Generate spatio-temporal cross-validation index with anticlust
Source:R/base_learner.R
generate_cv_index_spt.Rd
This function generates a spatio-temporal cross-validation index
based on the anticlust package. The function first calculates the
spatial clustering index using the anticlust::balanced_clustering()
function as default, and if cv_pairs
is provided, it generates rank-based
pairs based on the proximity between cluster centroids.
cv_pairs
can be NULL, in which case only the spatial clustering index
is generated. ngroup_init
should be lower than cv_pairs
, while
it imposes a condition that nrow(data) %% ngroup_init
should be 0
and cv_pairs
should be less than the number of 2-combinations of
ngroup_init
. Each training set will get 50% overlap
with adjacent training sets. "Pairs (combinations)" are selected
based on the rank of centroids of ngroup_init
number of initial
clusters, where users have two options.
Arguments
- data
data.table with X, Y, and time information.
- target_cols
character(3). Names of columns for X, Y, and time. Default is c("lon", "lat", "time"). Order insensitive.
- preprocessing
character(1). Preprocessing method for the fields defined in
target_cols
. This serves to homogenize the scale of the data. Default is "none"."none": no preprocessing.
"normalize": normalize the data.
"standardize": standardize the data.
- ngroup_init
integer(1). Initial number of splits for pairing groups. Default is 5L.
- cv_pairs
integer(1). Number of pairs for cross-validation. This value will be used to generate a rank-based pairs based on
target_cols
values.- pairing
character(1) Pair selection method.
"1": search the nearest for each cluster then others are selected based on the rank.
"2": rank the pairwise distances directly
- ...
Additional arguments to be passed.
Value
List of numeric vectors with balanced cluster numbers and reference lists of assessment set pair numbers in attributes.
Details
Mode "1" assigns at least one pair for each initial cluster, meaning that
ngroup_init
pairs are assigned for each initial cluster, then the remaining pairs will be ranked to finalize thecv_pairs
sets.Mode "2" will rank the pairwise distances directly, which may ignore some overly large initial clusters for pairing.
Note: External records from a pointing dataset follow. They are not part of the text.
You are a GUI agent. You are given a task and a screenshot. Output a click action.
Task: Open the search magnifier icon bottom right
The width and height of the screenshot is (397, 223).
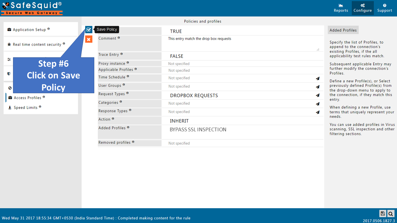point(391,214)
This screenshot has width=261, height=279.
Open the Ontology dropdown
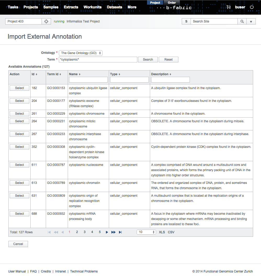coord(81,53)
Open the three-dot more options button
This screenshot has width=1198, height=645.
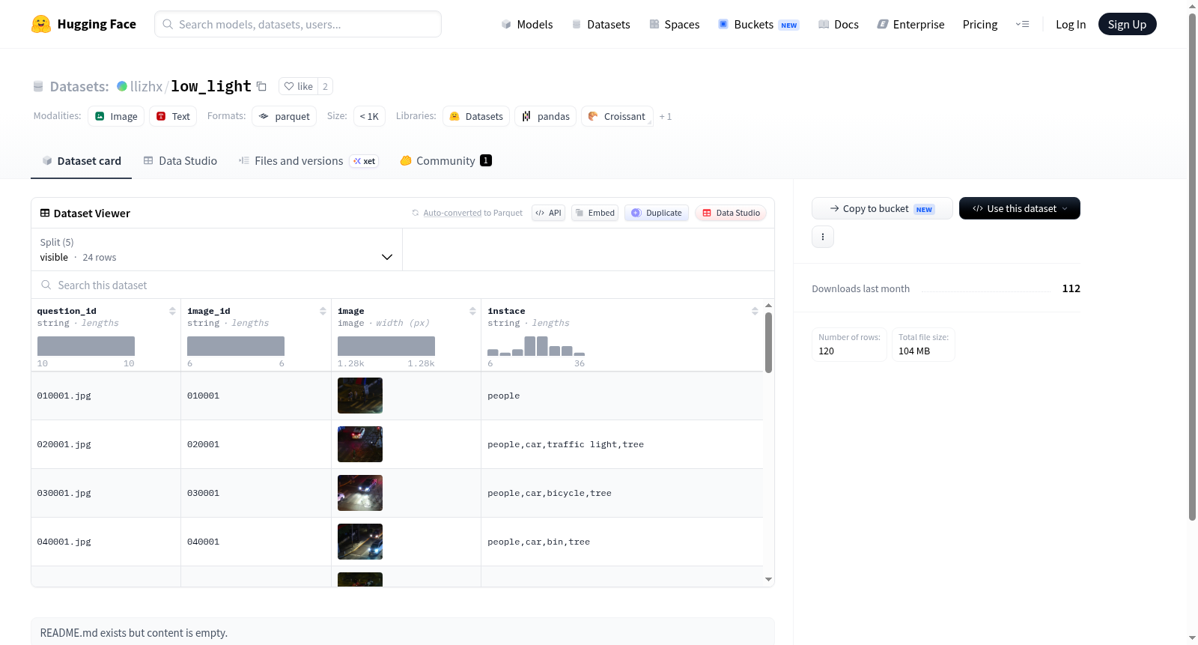[x=823, y=237]
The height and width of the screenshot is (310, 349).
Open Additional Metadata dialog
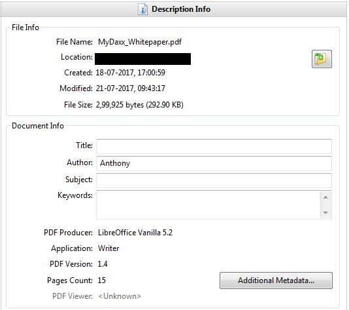[276, 281]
Of course, mode "2" is faster than mode "1", thus users are advised to use mode "2" when they are sure that the initial clusters are spatially uniformly distributed.
Note
nrow(data) %% ngroup_init
should be 0. This is a required
condition for the anticlust::balanced_clustering().
Examples
library(data.table)
data <- data.table(
lon = runif(100),
lat = runif(100),
time =
rep(
seq.Date(from = as.Date("2021-01-01"), to = as.Date("2021-01-05"),
by = "day"),
20
)
)
rset_spt <-
generate_cv_index_spt(
data, preprocessing = "normalize",
ngroup_init = 5L, cv_pairs = 6L
)
rset_spt
#> [1] 1 2 3 1 4 4 5 2 3 5 1 4 1 2 3 1 2 3 5 4 4 5 2 3 5 1 4 5 2 3 1 2 3 5 4 4 5
#> [38] 2 3 1 1 4 5 2 3 1 2 3 5 4 4 1 2 3 5 1 4 1 2 3 5 2 3 1 4 4 5 2 3 5 1 4 1 2
#> [75] 3 1 2 3 5 4 4 1 2 3 5 1 4 1 2 3 5 2 3 5 4 4 5 2 3 5
#> attr(,"ref_list")
#> attr(,"ref_list")[[1]]
#> [1] 4 2
#>
#> attr(,"ref_list")[[2]]
#> [1] 4 3
#>
#> attr(,"ref_list")[[3]]
#> [1] 5 1
#>
#> attr(,"ref_list")[[4]]
#> [1] 3 1
#>
#> attr(,"ref_list")[[5]]
#> [1] 4 2
#>
#> attr(,"ref_list")[[6]]
#> [1] 4 3
#>